Si, promis, j'ai une vie sociale. Mais là, en l'occurrence, ma colocataire a entamé un régime. Et ça consiste à ne plus manger. Ça n'a pas encore donné de résultats concluants sur son physique, mais ça a pour effet de me faire manger seule (parce que moi, vous vous en doutez, j'ai pas arrêté de manger).

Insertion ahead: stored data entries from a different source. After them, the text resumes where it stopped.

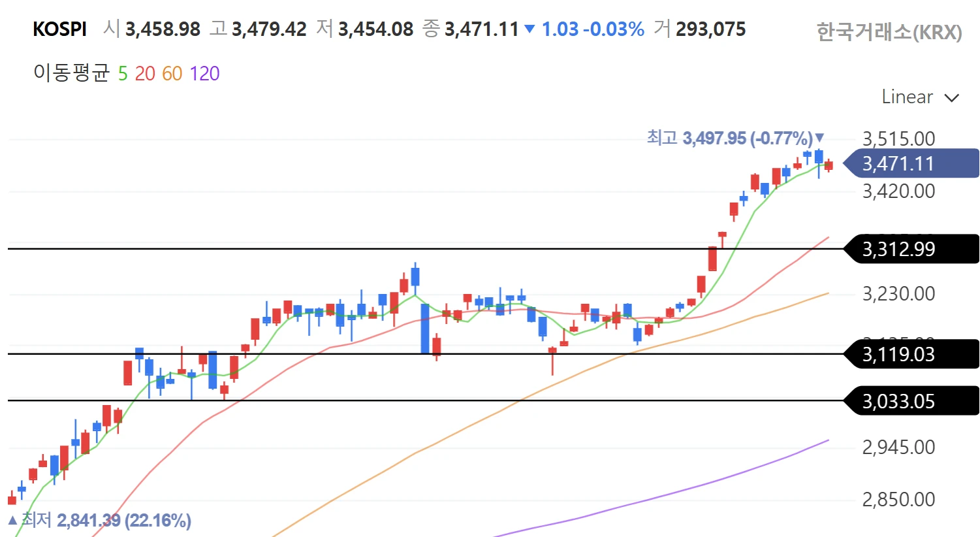This screenshot has height=537, width=980.
Task: Click the chevron next to Linear
Action: (952, 98)
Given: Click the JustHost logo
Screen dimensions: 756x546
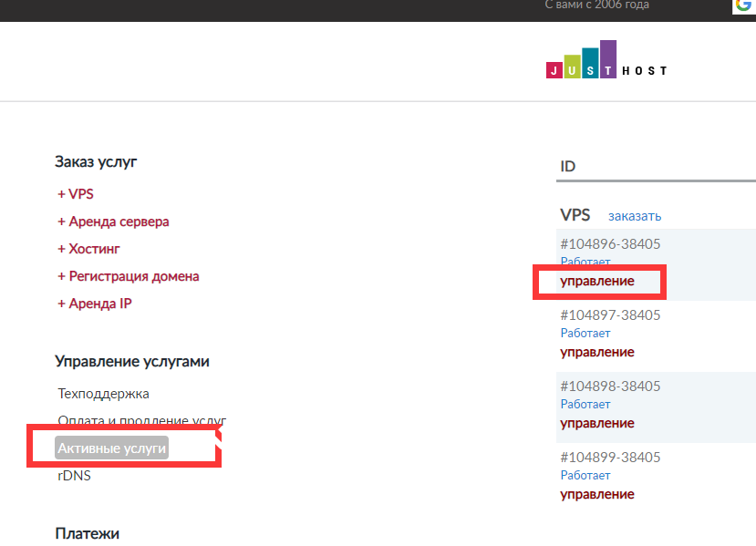Looking at the screenshot, I should (606, 64).
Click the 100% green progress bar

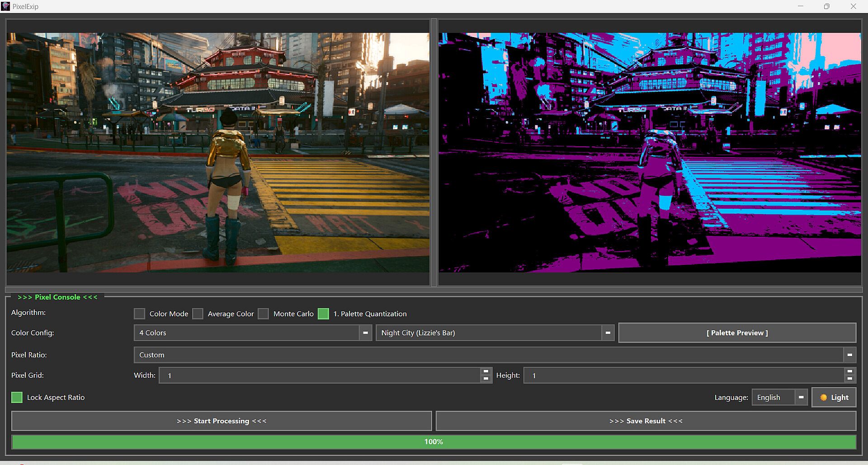click(434, 442)
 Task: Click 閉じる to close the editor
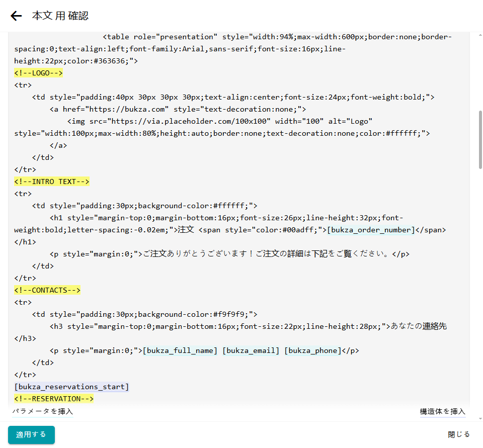pos(458,434)
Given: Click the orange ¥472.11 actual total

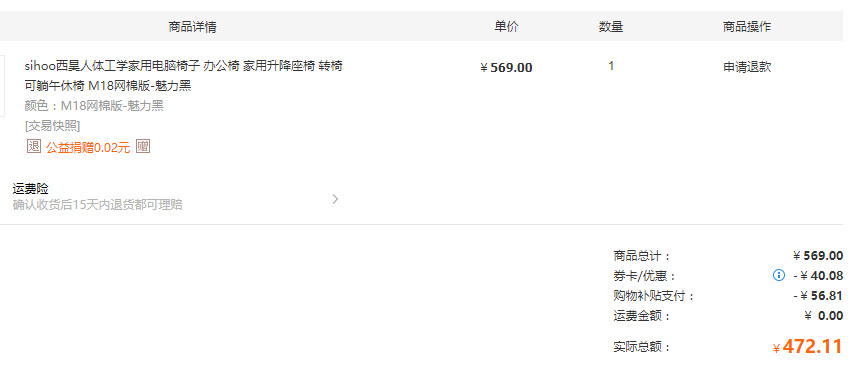Looking at the screenshot, I should (808, 347).
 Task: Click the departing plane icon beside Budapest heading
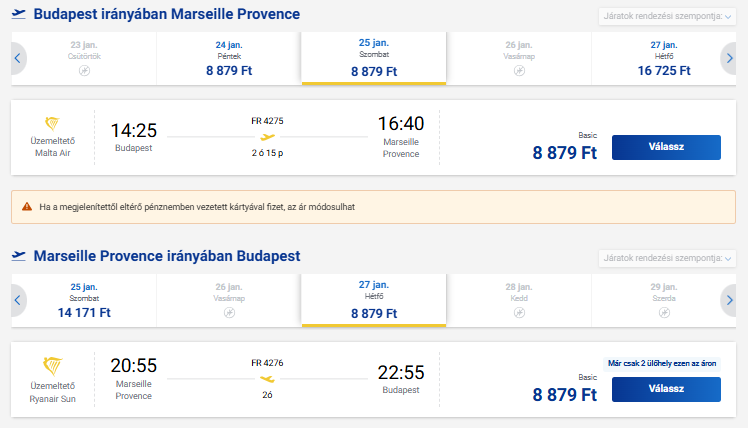19,14
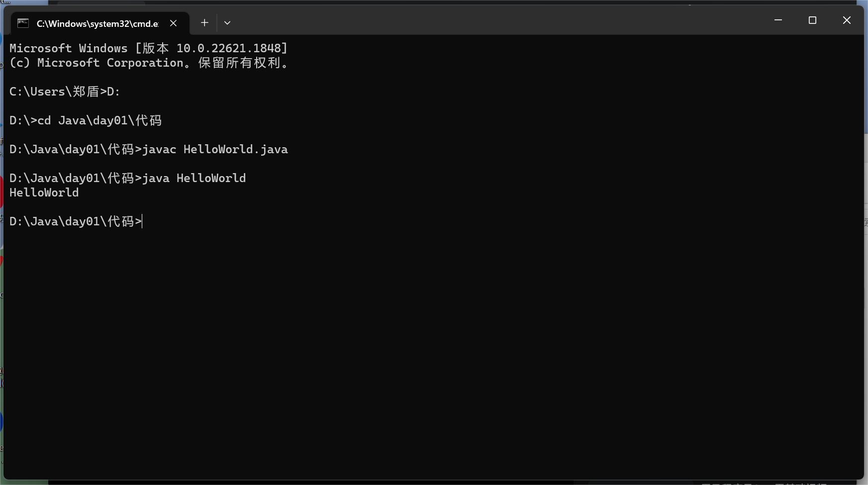Click the "Microsoft Windows" text in first line

point(68,48)
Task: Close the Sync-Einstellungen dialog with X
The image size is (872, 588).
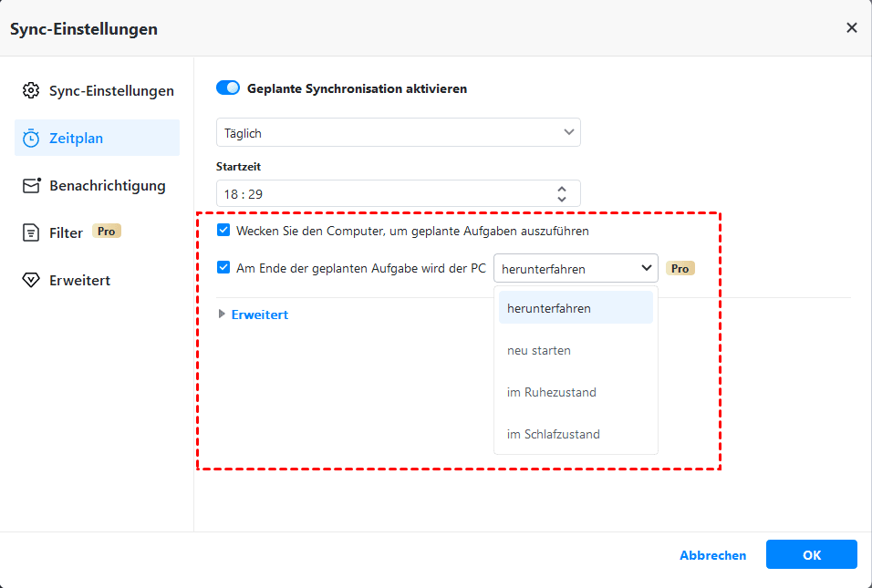Action: click(852, 27)
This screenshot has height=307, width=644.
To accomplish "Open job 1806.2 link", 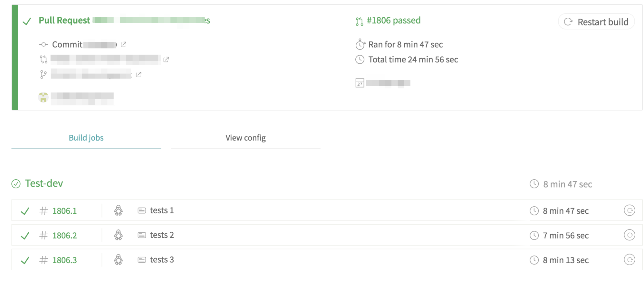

Donc ça a commencé comme ça, dans un restaurant en face de chez moi. Celui qui a ouvert il y a deux semaines en mettant de la musique à fond dès 8h un dimanche matin. Autant dire que lui et moi, ça avait mal commencé. Mais j'ai quand même fait ma curieuse, et quand j'ai vu la déco, je lui ai tout pardonné. Les serveurs sont en vareuse verte et casquette étoilée, les murs sont couverts de coupures de journaux des années 60, et les étagères jonchées de bibelots Mao. On mange assis sur des kang ou des chaises en bois, dans des ramequins et des tasses en fer blanc. Du style, du second degré, et 4 sortes de riz, dont un aux légumes secs que j'adore, et pour seulement 2元.
C'est là qu'ils sont arrivés. Bonjour. Française. 23 ans. Aucune.
Là, je me suis méfiée. J'ai échangé des banalités avec des Chinois intrigués par mon origine des dizaines de fois, mais jamais la question sur ma religion n'était arrivée en 4ème position. En plus je n'ai aucun vocabulaire sur ce sujet. A suggérer à ma prof de chinois jeudi.
Du coup, je ne suis pas sure qu'on se soit bien compris quand j'ai dit que je n'avais pas de religion. Moi j'ai voulu dire « athée » et lui il a compris « agneau de Dieu perdu dont il faut sauver l'âme ». Comme en discutant, j'ai été obligée de poser mon bouquin, il en a profité pour me montrer que lui aussi, il lisait un livre. Il a sorti de la nuit une bible qui pesait un âne mort et m'en a lu un passage. J'ai écouté sagement, le regard posé sur une assiette peinte d'un Mao Zedong resplendissant, avec une pensée émue pour mes Quatre Vieilleries.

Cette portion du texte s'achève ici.